Под ногами старый костер. Труп костра. Скелет костра. Давно сгнивший костер… Я смотрю на него и вспоминаю забайкальские костры в тайге, с рогульками, поросшими мочалой. Ржавая проволока трухлявых лагерей. Осенний прах и тлен. Забор здесь тоже порос мочалой. Дом врос в землю, деревья проросли. Мочала выросла. Осенняя пустота и тишина.
Гулко и – далеко слышно.
Я сижу, вдыхая пряный, настоянный на жухлых травах, упавших, павших, падших листьях винно-сладкий осенний воздух.
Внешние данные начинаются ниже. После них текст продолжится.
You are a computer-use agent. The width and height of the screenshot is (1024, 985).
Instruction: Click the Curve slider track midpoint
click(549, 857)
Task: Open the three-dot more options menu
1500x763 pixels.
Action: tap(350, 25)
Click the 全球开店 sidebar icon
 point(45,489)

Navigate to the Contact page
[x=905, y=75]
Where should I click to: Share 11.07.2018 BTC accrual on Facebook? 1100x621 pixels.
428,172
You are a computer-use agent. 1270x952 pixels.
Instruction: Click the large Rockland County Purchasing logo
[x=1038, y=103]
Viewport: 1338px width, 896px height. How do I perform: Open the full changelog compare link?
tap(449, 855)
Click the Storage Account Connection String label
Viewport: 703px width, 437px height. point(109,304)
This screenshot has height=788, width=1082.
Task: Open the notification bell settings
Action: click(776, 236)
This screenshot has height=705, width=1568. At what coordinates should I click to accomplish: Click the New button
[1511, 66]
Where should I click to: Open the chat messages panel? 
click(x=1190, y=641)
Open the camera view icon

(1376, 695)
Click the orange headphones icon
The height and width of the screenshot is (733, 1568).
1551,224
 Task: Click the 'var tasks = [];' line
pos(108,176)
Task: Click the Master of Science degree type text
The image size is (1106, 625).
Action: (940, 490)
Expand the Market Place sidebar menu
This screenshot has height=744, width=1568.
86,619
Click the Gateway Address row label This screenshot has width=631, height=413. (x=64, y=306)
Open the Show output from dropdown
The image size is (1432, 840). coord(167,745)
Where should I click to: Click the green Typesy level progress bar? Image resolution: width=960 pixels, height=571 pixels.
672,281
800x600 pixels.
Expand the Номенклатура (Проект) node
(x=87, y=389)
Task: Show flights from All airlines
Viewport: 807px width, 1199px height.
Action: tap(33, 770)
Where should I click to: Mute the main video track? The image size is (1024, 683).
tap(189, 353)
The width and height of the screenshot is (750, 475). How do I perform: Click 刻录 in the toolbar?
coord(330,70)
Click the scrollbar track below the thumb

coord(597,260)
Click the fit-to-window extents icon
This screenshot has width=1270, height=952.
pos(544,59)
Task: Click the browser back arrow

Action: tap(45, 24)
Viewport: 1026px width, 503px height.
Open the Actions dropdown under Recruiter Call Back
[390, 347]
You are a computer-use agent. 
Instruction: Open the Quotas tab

Золотая осень.
Дачный, а вернее, садовый участок был засыпан листьями. Все было в ожидании сна – холодная старость цветов и грядок.
Лето умерло, и состарилась даже осень.
Я приехал сюда за яблоками в дни начала старости года, прощаясь с прежним временем.
И вот я иду к костру и ложусь на старый ватник, прижимая приемник к уху. Он говорит:
– Продолжаем цикл “Все сонаты Бетховена”. В исполнении Артура
Шнабеля вы услышите…
Темные вертикали деревьев скрываются в темноте.
Падают в саду последние забытые яблоки, и с серебряным шелестом слетают с неба звезды.
Под бетховенские молоточки шествуют под пологом леса сонные ежи.
Выбежала и исчезла деловитая собака. Пролетела над костром большая птица, медленно взмахивая крыльями.